Your response should reproduce every line of the entries that contains the word "will".

Stored data entries
▬▬▬

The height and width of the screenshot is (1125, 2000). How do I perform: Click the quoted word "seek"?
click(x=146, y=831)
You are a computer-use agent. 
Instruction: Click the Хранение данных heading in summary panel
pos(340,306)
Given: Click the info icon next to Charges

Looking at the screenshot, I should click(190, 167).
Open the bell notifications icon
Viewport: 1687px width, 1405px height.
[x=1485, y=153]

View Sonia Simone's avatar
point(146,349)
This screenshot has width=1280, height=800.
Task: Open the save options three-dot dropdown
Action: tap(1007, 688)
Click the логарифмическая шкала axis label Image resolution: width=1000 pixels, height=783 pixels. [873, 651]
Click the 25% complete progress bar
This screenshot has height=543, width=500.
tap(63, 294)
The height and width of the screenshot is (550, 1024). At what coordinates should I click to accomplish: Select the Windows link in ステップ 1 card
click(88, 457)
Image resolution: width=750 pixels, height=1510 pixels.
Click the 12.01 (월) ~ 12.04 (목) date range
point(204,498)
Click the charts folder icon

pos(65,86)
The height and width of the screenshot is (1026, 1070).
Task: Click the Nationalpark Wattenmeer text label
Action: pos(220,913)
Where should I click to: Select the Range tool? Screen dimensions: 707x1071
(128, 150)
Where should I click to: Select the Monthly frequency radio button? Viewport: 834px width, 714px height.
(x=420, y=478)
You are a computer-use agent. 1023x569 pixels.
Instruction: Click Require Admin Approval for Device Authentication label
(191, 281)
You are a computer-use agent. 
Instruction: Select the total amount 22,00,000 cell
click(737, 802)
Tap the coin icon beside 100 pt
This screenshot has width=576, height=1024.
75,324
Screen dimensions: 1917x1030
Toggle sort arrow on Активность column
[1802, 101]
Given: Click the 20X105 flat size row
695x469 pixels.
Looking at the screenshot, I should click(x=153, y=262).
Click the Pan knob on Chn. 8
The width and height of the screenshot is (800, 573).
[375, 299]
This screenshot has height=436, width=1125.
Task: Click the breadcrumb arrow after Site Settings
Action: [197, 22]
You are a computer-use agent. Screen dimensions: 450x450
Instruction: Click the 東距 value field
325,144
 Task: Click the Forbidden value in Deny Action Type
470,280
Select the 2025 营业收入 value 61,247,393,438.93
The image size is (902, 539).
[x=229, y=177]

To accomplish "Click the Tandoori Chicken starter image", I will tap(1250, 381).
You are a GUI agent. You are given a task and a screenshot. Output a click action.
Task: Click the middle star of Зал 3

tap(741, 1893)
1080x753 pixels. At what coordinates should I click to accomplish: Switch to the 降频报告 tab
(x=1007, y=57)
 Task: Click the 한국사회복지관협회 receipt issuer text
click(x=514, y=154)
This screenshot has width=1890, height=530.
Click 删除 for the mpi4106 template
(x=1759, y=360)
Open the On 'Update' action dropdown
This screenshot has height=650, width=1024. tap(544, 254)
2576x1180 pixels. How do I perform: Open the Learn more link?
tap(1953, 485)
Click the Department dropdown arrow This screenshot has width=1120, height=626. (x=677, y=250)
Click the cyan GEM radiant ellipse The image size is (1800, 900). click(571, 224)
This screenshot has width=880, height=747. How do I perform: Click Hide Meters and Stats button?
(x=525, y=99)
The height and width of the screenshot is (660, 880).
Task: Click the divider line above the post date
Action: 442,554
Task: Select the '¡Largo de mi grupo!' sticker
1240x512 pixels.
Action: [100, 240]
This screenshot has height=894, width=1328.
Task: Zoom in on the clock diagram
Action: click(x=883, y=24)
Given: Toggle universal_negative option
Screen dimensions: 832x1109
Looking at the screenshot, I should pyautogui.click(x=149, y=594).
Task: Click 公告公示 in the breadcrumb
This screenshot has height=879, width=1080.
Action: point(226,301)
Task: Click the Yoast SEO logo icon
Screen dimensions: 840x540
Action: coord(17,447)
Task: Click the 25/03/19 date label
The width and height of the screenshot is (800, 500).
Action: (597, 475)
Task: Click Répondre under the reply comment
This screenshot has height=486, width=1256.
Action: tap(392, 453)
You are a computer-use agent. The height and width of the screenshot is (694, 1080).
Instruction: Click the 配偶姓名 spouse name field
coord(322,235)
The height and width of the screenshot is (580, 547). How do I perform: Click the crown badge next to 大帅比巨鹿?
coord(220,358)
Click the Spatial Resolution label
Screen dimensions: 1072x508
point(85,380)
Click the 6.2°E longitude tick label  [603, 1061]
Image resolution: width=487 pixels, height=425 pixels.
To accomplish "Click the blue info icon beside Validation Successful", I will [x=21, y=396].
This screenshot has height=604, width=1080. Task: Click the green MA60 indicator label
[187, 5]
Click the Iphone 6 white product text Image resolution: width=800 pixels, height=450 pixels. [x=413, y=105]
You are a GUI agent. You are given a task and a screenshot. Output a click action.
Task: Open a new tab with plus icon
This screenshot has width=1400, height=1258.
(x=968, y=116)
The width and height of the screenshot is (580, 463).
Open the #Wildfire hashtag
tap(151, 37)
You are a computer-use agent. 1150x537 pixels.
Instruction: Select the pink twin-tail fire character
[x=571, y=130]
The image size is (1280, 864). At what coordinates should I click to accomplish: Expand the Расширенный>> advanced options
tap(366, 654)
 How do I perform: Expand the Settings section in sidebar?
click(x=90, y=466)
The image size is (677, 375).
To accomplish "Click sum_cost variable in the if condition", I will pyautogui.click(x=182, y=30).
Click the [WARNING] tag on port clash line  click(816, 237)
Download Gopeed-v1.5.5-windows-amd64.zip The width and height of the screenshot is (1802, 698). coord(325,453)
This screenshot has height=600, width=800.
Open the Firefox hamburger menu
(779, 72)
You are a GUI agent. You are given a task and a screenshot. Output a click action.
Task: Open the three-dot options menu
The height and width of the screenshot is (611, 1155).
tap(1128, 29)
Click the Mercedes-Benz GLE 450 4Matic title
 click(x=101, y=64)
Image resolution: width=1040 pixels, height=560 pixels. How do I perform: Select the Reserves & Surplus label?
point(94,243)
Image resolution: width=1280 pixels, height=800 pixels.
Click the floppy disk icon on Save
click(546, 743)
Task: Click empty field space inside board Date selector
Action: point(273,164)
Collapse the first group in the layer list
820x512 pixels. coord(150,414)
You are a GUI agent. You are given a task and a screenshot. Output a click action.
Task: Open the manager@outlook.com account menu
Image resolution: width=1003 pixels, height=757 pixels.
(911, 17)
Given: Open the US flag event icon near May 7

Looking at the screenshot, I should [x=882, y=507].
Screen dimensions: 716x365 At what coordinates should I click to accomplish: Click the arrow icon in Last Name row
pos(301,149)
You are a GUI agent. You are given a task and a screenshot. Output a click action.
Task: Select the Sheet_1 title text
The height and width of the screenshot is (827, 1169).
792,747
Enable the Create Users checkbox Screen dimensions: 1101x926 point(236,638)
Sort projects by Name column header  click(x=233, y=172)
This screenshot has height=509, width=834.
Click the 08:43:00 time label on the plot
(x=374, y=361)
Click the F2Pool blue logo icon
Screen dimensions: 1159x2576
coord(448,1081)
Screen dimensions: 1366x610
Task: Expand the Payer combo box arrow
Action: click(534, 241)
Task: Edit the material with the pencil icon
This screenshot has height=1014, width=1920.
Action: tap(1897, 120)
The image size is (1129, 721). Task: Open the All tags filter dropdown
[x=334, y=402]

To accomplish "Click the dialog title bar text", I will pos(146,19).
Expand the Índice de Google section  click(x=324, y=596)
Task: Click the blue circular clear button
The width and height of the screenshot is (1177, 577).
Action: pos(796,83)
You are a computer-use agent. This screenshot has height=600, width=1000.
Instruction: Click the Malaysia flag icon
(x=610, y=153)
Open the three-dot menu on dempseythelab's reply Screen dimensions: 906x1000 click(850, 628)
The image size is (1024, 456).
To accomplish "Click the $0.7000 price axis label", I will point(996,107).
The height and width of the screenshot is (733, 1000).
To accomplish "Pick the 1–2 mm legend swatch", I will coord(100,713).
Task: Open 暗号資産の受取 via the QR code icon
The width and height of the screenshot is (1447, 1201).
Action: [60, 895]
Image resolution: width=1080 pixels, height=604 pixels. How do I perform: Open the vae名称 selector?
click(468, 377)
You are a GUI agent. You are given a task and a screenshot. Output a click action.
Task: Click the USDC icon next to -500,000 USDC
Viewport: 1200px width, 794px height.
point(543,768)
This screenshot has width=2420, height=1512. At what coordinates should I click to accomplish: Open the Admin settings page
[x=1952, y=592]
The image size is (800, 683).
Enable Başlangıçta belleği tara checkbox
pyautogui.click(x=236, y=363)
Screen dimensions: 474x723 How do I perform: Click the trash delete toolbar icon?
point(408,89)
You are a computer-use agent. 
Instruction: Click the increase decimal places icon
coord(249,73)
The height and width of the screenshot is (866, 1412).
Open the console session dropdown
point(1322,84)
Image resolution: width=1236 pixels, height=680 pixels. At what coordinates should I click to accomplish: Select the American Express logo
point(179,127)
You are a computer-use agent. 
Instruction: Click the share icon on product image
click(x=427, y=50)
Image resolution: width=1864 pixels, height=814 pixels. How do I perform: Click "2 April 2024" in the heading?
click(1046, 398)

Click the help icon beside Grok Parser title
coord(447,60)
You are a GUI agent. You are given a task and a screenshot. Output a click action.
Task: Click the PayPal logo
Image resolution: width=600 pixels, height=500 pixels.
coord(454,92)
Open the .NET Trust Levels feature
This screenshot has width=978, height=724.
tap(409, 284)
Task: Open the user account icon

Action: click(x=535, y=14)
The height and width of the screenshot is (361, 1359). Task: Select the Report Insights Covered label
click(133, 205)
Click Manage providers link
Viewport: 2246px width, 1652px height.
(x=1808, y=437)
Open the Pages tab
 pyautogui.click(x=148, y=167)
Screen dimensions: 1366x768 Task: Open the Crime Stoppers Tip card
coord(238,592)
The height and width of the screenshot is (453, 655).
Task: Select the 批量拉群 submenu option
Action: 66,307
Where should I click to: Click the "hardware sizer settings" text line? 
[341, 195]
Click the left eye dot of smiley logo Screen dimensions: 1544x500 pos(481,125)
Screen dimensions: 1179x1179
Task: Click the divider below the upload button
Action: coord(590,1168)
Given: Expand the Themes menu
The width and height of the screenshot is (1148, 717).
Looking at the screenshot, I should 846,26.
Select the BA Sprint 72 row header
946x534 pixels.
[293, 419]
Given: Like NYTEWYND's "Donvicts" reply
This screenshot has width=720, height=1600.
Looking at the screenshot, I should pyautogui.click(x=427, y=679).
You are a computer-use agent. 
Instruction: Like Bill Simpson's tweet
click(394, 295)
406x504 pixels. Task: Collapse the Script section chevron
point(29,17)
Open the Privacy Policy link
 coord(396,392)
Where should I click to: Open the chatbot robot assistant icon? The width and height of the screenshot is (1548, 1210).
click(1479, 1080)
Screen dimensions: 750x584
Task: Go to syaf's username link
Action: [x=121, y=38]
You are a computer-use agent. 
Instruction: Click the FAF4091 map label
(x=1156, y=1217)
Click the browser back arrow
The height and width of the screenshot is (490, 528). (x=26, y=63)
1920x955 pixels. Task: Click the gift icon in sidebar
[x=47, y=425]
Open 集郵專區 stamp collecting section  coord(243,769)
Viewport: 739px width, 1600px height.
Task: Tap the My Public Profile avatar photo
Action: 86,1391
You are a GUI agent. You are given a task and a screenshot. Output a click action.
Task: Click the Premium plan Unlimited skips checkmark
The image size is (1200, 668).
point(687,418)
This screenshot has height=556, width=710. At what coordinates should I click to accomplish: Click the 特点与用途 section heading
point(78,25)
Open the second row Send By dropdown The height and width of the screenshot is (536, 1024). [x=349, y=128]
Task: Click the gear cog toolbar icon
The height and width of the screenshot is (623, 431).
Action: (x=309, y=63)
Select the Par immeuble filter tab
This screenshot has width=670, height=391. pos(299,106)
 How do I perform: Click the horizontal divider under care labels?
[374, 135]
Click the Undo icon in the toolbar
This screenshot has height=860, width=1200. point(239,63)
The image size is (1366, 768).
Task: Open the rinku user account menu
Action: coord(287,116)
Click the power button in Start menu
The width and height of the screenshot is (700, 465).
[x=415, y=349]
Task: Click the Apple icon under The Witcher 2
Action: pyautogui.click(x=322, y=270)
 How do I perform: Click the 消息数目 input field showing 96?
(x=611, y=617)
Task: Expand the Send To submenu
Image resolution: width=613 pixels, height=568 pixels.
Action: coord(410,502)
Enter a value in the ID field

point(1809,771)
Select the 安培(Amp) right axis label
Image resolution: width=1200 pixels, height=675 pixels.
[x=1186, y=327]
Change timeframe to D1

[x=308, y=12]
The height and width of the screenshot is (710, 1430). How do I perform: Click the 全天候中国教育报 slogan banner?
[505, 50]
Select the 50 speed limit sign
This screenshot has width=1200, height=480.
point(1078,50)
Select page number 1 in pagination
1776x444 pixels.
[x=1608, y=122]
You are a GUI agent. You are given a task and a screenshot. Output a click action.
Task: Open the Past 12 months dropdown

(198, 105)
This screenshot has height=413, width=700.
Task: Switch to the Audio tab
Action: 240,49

▬▬▬

**ANSWER BELOW**
To accomplish "Click the Tandoori Chicken starter image", I will tap(1250, 381).
To accomplish "Click the blue info icon beside Validation Successful", I will [x=21, y=396].
To accomplish "Click sum_cost variable in the if condition", I will pyautogui.click(x=182, y=30).
To accomplish "Click the dialog title bar text", I will pos(146,19).
To accomplish "Click the $0.7000 price axis label", I will point(996,107).
To accomplish "Pick the 1–2 mm legend swatch", I will coord(100,713).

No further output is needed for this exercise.